**DATA FOR REVIEW**
·····
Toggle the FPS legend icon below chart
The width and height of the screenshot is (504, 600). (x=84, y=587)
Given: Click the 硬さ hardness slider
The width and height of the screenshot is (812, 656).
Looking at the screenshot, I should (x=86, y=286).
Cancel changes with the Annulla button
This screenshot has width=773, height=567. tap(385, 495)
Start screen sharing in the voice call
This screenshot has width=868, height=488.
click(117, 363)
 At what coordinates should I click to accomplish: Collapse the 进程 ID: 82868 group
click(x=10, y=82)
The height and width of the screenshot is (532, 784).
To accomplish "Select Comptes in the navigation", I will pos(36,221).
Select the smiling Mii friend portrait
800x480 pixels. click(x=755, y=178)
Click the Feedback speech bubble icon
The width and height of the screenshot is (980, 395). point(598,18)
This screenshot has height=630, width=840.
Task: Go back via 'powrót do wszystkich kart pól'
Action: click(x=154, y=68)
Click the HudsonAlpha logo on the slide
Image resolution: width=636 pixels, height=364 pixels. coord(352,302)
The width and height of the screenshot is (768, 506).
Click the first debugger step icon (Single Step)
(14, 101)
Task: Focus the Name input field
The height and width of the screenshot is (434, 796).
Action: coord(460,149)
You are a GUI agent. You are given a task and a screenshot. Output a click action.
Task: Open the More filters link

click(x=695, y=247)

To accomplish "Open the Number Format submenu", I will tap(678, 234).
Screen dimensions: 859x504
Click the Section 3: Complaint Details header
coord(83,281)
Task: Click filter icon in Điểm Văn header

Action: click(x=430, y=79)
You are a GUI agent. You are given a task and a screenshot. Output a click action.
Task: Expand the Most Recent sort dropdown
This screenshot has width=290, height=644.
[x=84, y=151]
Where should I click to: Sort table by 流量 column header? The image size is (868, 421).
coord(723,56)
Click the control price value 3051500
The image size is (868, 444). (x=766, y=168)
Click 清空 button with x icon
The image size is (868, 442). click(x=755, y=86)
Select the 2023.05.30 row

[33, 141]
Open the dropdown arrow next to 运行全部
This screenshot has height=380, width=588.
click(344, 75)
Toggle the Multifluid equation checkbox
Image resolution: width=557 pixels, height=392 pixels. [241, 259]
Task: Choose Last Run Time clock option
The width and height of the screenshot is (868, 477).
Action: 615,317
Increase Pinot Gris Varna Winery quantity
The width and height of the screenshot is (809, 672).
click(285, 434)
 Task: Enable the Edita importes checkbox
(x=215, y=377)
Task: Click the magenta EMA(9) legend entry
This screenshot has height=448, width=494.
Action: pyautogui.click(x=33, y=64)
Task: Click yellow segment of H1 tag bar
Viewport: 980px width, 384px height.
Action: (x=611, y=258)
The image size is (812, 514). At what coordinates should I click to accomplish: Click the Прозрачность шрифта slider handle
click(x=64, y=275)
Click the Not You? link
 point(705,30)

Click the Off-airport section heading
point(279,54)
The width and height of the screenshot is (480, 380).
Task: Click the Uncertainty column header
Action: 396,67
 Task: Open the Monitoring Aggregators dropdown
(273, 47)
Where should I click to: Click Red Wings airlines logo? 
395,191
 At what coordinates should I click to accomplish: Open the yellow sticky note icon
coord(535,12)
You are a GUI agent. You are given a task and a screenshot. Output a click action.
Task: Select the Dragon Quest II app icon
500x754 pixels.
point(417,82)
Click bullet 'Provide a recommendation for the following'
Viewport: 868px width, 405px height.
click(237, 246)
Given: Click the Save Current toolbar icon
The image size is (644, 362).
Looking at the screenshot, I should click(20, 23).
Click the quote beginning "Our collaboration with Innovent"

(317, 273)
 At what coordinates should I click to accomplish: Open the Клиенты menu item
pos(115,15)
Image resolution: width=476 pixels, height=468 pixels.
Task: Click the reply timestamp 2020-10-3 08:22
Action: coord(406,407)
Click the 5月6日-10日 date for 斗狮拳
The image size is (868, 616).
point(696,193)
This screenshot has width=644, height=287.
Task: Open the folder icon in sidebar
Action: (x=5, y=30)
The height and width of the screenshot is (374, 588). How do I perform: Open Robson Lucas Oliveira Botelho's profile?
·····
Output all of the material exactly.

Toggle the FPS legend icon below chart
The width and height of the screenshot is (504, 600). (x=84, y=587)
Given: Click the 硬さ hardness slider
The width and height of the screenshot is (812, 656).
Looking at the screenshot, I should (x=86, y=286).
Cancel changes with the Annulla button
This screenshot has width=773, height=567. tap(385, 495)
Start screen sharing in the voice call
This screenshot has width=868, height=488.
click(117, 363)
 At what coordinates should I click to accomplish: Collapse the 进程 ID: 82868 group
click(x=10, y=82)
The height and width of the screenshot is (532, 784).
To accomplish "Select Comptes in the navigation", I will pos(36,221).
Select the smiling Mii friend portrait
800x480 pixels. click(x=755, y=178)
Click the Feedback speech bubble icon
The width and height of the screenshot is (980, 395). point(598,18)
This screenshot has height=630, width=840.
Task: Go back via 'powrót do wszystkich kart pól'
Action: click(x=154, y=68)
Click the HudsonAlpha logo on the slide
Image resolution: width=636 pixels, height=364 pixels. coord(352,302)
The width and height of the screenshot is (768, 506).
Click the first debugger step icon (Single Step)
(14, 101)
Task: Focus the Name input field
The height and width of the screenshot is (434, 796).
Action: coord(460,149)
You are a GUI agent. You are given a task and a screenshot. Output a click action.
Task: Open the More filters link

click(x=695, y=247)

To accomplish "Open the Number Format submenu", I will tap(678, 234).
Screen dimensions: 859x504
Click the Section 3: Complaint Details header
coord(83,281)
Task: Click filter icon in Điểm Văn header

Action: click(x=430, y=79)
You are a GUI agent. You are given a task and a screenshot. Output a click action.
Task: Expand the Most Recent sort dropdown
This screenshot has width=290, height=644.
[x=84, y=151]
Where should I click to: Sort table by 流量 column header? The image size is (868, 421).
coord(723,56)
Click the control price value 3051500
The image size is (868, 444). (x=766, y=168)
Click 清空 button with x icon
The image size is (868, 442). click(x=755, y=86)
Select the 2023.05.30 row

[33, 141]
Open the dropdown arrow next to 运行全部
This screenshot has height=380, width=588.
click(344, 75)
Toggle the Multifluid equation checkbox
Image resolution: width=557 pixels, height=392 pixels. [241, 259]
Task: Choose Last Run Time clock option
The width and height of the screenshot is (868, 477).
Action: 615,317
Increase Pinot Gris Varna Winery quantity
The width and height of the screenshot is (809, 672).
click(285, 434)
 Task: Enable the Edita importes checkbox
(x=215, y=377)
Task: Click the magenta EMA(9) legend entry
This screenshot has height=448, width=494.
Action: pyautogui.click(x=33, y=64)
Task: Click yellow segment of H1 tag bar
Viewport: 980px width, 384px height.
Action: (x=611, y=258)
The image size is (812, 514). At what coordinates should I click to accomplish: Click the Прозрачность шрифта slider handle
click(x=64, y=275)
Click the Not You? link
 point(705,30)

Click the Off-airport section heading
point(279,54)
The width and height of the screenshot is (480, 380).
Task: Click the Uncertainty column header
Action: 396,67
 Task: Open the Monitoring Aggregators dropdown
(273, 47)
Where should I click to: Click Red Wings airlines logo? 
395,191
 At what coordinates should I click to accomplish: Open the yellow sticky note icon
coord(535,12)
You are a GUI agent. You are given a task and a screenshot. Output a click action.
Task: Select the Dragon Quest II app icon
500x754 pixels.
point(417,82)
Click bullet 'Provide a recommendation for the following'
Viewport: 868px width, 405px height.
click(237, 246)
Given: Click the Save Current toolbar icon
The image size is (644, 362).
Looking at the screenshot, I should click(20, 23).
Click the quote beginning "Our collaboration with Innovent"

(317, 273)
 At what coordinates should I click to accomplish: Open the Клиенты menu item
pos(115,15)
Image resolution: width=476 pixels, height=468 pixels.
Task: Click the reply timestamp 2020-10-3 08:22
Action: coord(406,407)
Click the 5月6日-10日 date for 斗狮拳
The image size is (868, 616).
point(696,193)
This screenshot has width=644, height=287.
Task: Open the folder icon in sidebar
Action: (x=5, y=30)
The height and width of the screenshot is (374, 588). How do I perform: Open Robson Lucas Oliveira Botelho's profile?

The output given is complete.